Although it recently snowed in Cairo for the first time in over 112 years, an Arab spring may still be blooming, with the new Tunisian Constitution as its centerpiece. The Tunisian National Constituent Assembly (NCA) ratified a new constitution almost unanimously in January — one which Secretary of State John Kerry hailed as “a model for the rest of the Arab world.”
The newly-minted constitution’s passage is a product of cooperation among divergent political parties. After the 2011 ousting of dictator Zine el-Abidine Ben Ali, the Islamist party Ennahda won the general election and subsequently assumed governance of Tunisia. But earlier this year, the party stepped down to form a neutral interim government tasked with creating a constitution that would be more inclusive of various liberal and secularist minority groups. Ennahda has historically been a staunch opponent of more extremist Islamic groups such as the Salafists, who responded to the proposed Constitution with increased terrorist attacks throughout the country, aimed at delegitimizing the democratic process.
The new Constitution nevertheless attempts to incorporate Western democratic norms and procedures, including balance of power, independence of the judiciary and freedom of expression. It notably includes over two dozen safeguard articles in defense of human rights, collectively guaranteeing gender equality, protection against discrimination and protection from cruel and unusual punishment — all notable advances from the previous regime. But for all of the Constitution’s commendable accomplishments, President of the NCA Mustapha Ben Jaafar points out that “it is not a perfect document, but the product of an agreement.” Indeed, the 146 articles that outline governance and protocols include many concessionary articles and potential loopholes, which could later pose serious legal problems.

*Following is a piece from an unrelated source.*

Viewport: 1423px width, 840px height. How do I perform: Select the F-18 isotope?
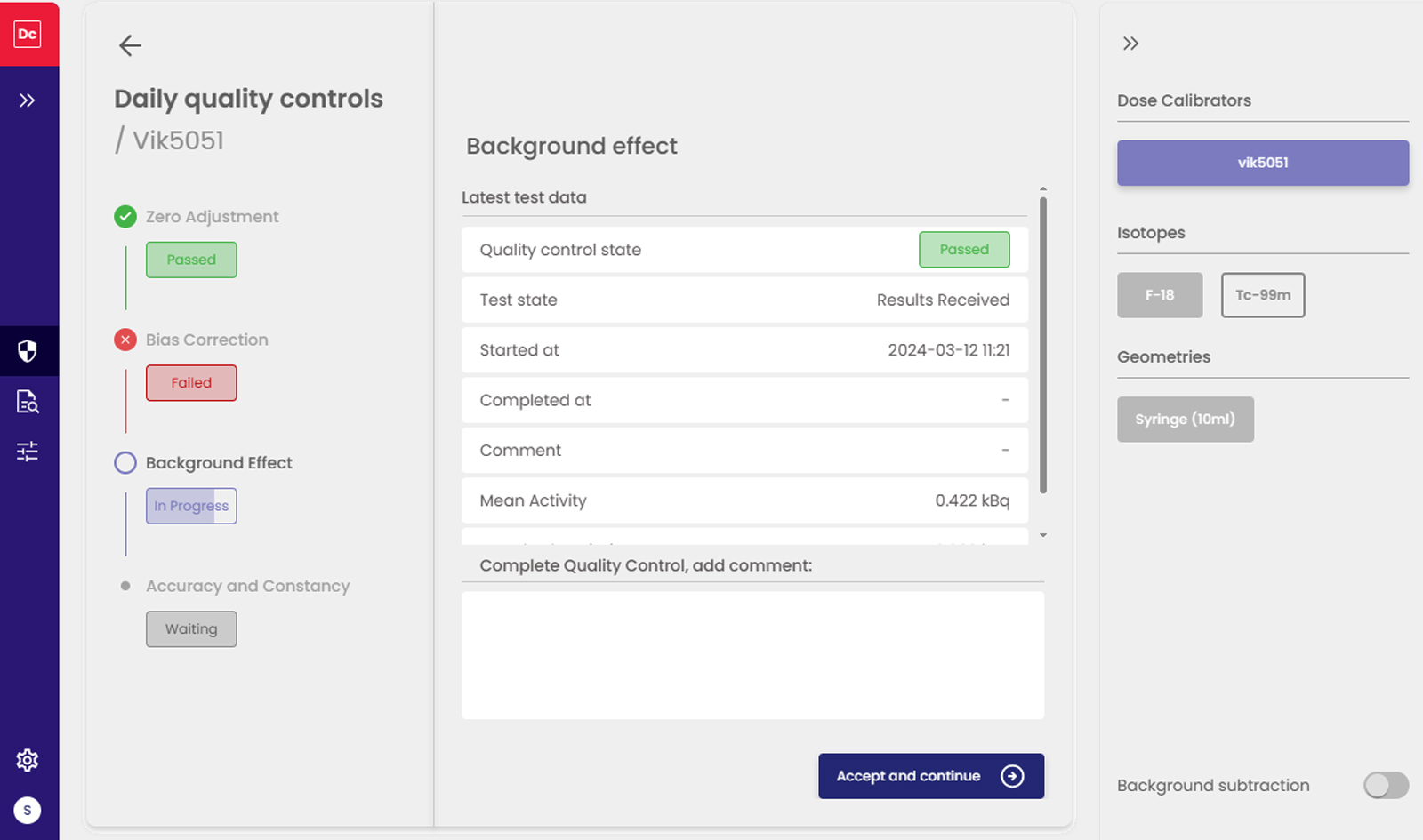[x=1159, y=295]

Rhetoric exists within the Constitution’s protection of rights that could prove problematic for the young democracy. Various provisions attempt to integrate both religious freedom and religious authority in civil society: Article VI, for example, protects the individual’s “freedom and belief and conscience” while simultaneously defending the “sacred” from attacks. This is a precarious balance. Protection of what is collectively deemed sacred often comes at the price of freedom of expression, and vice versa. Sacredness is not an objective or quantifiable concept, which allows the legal potential to grant disproportional agency to certain minorities preferred by the government. This principle can also obstruct women’s freedom of self-determination, for it could easily be reinterpreted to mean the protection of traditional gender roles.
Neither are religious protections the only enumerated rights that could eventually undercut women’s freedoms. Article VII makes family the nucleus of society, which could be used to make divorce excessively difficult in Tunisia, while Article XXI states that the “right to life is sacred,” which could play out poorly for women’s choice in abortion debates. The power of these religious protections is made stronger by the fact that the first article of the new Constitution proclaims Islam the state religion. Although Article VI protects against charges of apostasy — much to the dislike of Salafists — many potential limits on individual religious freedom still exist.

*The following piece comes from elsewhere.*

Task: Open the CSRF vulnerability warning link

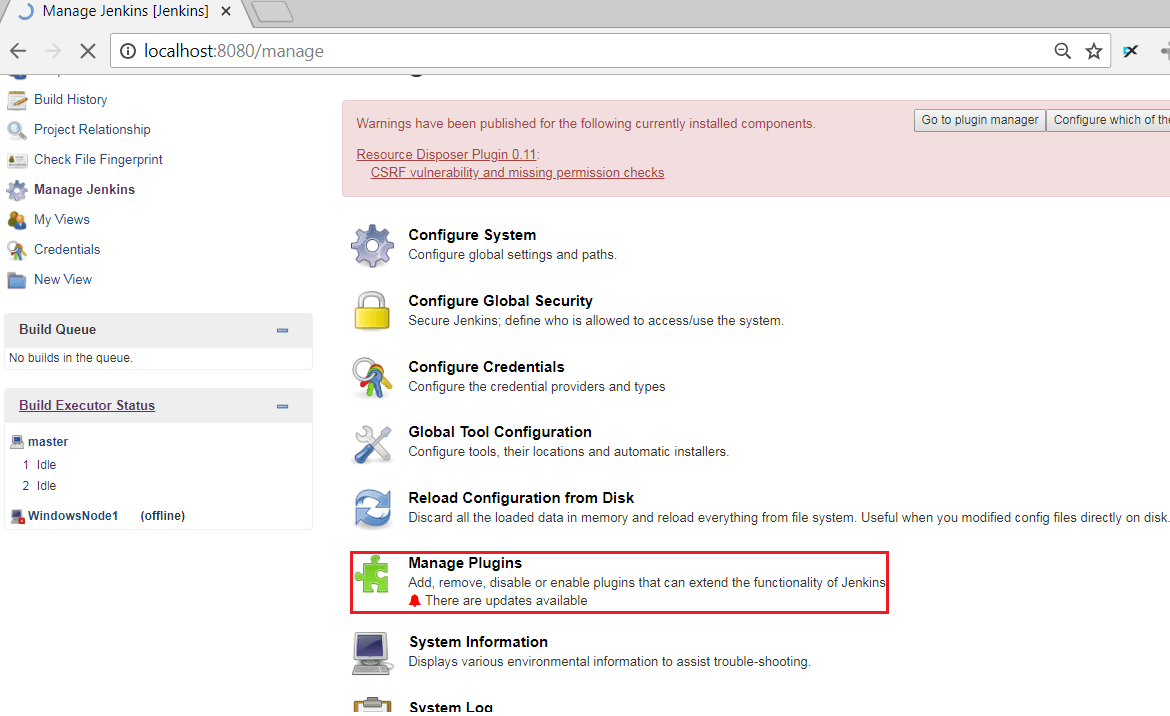Action: (x=517, y=172)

The NCA has distinguished between advocating for Shariah law and declaring Islam the state religion, a clear sign of compromise that contains the possibility of misinterpretation or misuse. Yet it has upsides. Since 98 percent of the Tunisian population is Muslim, recognizing Islam as the formal state religion stimulates national and cultural unity, while the Constitution’s rights-oriented clauses still benefit secular constituencies. The document’s mollifying language, then, effectively makes Tunisia a secular country with an Islamic face — a liberal, if unconventional, compromise.
The conciliatory process also has its benefits: These clauses were created to protect interests, not to serve as legal tools for oppression. And continued cooperation does seem viable. Ennahda has clearly demonstrated its willingness to compromise, since its head — Sheikh Rachid al-Ghannouchi — stated that he will not follow the zero-sum, winner-take-all strategy that the Egyptian Muslim Brotherhood has espoused.
The greatest mistake of the 1959 Tunisian Constitution was that, while seemingly liberal, it was written to please the ideological leanings of the elite. The document was doomed to fail and the country fated for renewed dictatorship because the Constitution was imposed without compromise or public consideration. While the new Constitution includes some clauses that hint at the potential for illiberal rule — especially if courts choose to so interpret its statutes — it nevertheless holds fundamental liberal principles at its core. It is now a developing Tunisian consensus on religion that will determine the Constitution’s interpretation.